Here are some of those most important moments the Torch documented since Nov. 8, 2016.
Peace and Love March
Nov. 15 — Following a spike in hate crimes and other controversies linked to then President-elect Trump, students marched along campus for what one student described as “trying times.” The event was put together by Spectrum, Feminists Unite, Students of Consciousness and the Latin American Student Organization, among other groups.
Student Affairs Letter Following Election
Nov. 16 — The Division of Student Affairs released a letter to the student body regarding services available to students following the presidential election. The letter, sent from Kathryn Hutchinson, the vice-president of Student Affairs, said, “We want to be sure that the strong feelings felt on both sides are not expressed through intolerance, intimidation, or discrimination—all of which are inconsistent with our University core values.”
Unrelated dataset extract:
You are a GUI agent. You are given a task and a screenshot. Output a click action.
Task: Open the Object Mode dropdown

Nov. 16 — Four suites in Century Hall hung pro-Trump flags that sparked controversy and backlash from the student body. The residents of the suites argued that they were demonstrating their right to freedom of speech. Other suites in Century later hung a “Love Trumps Hate” poster and a Barack Obama election poster.
Nov. 28 — 465 students signed a sanctuary petition for St. John’s to protect members of the community who could face deportation following Trump’s proposed immigration policies. In an effort to address concerns, the University sent out an email to students about its policies regarding the immigration status of students.
NYC Women’s March
Jan. 21 — The day after Inauguration, dozens of St. John’s students participated in the New York City Women’s March. Protesters attended to promote women’s rights, immigration reform, climate science and healthcare reform, among other causes. It was the largest protest in U.S. history.
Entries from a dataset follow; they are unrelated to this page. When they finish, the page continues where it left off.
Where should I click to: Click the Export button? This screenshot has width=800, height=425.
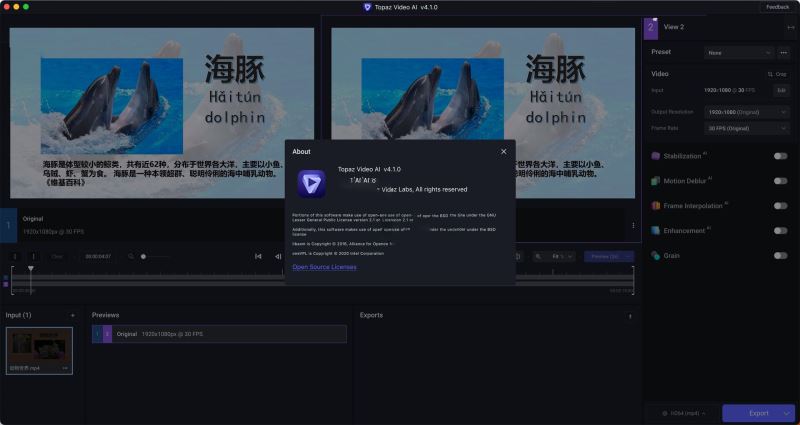click(x=759, y=412)
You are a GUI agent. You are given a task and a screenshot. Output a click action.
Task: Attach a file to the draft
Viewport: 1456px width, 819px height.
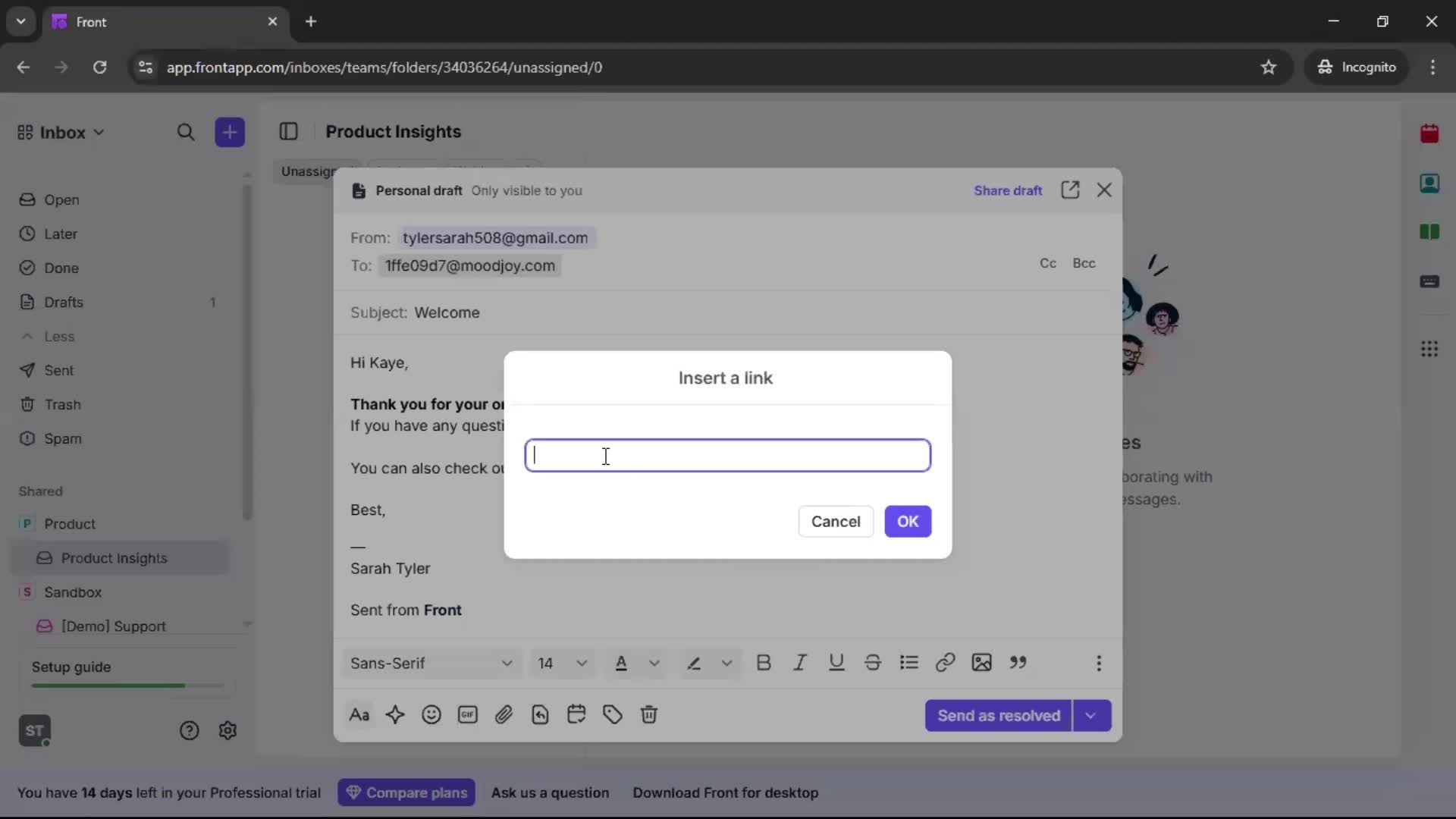click(x=504, y=715)
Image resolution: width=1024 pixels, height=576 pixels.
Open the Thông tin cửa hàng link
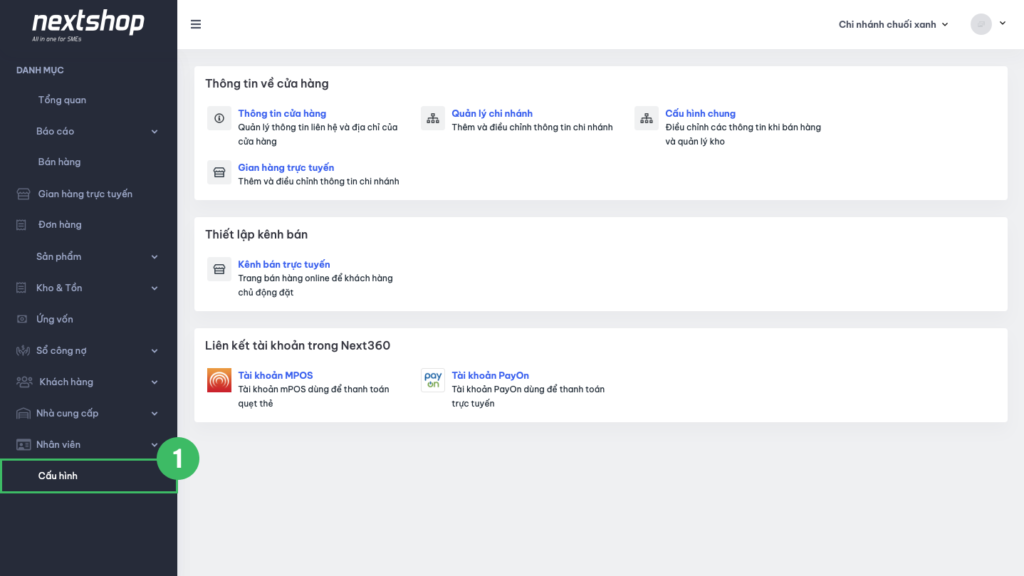tap(282, 113)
President: SJU Welcomes Immigrants
Jan. 30 — SJU President Bobby Gempesaw released a statement to students regarding the travel ban that temporarily suspended the issuance of visas and placed a ban on entry into the U.S. by citizens of Iran, Iraq, Libya, Somalia, Sudan, Syria and Yemen. He assured the SJU community, “As a Catholic and Vincentian University with a 147-year history, St. John’s has—and will always be—a place that welcomes immigrants and the children of immigrants.”
March Against the Ban
Feb. 6 — Students Morgan Popek, Katyi Leeman and Deja Leigh organized a march against the travel ban in protest of the executive order banning citizens from seven Muslim-majority countries from entering the U.S. The Torch later spoke with Muslim students about the order and the effect it has on them, and also made a documentary on the Muslim Student Association.
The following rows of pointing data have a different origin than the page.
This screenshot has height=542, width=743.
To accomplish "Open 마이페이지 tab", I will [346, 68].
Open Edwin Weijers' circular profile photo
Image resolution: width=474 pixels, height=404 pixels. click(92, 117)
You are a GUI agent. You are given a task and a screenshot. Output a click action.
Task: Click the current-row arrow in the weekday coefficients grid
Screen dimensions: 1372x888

Gempesaw Wants DACA Expanded, Not Repealed
Sept. 6 — Following the Trump Administration’s announcement to repeal the Deferred Action for Childhood Arrivals program known as DACA, Gempesaw released a statement referring to his own status as an immigrant, and said he signed a statement last November “calling for the DACA program to be ‘upheld, continued and expanded.’” He said that the University will continue to monitor the status of the repeal to determine how best to “respond and support those impacted by the decision.”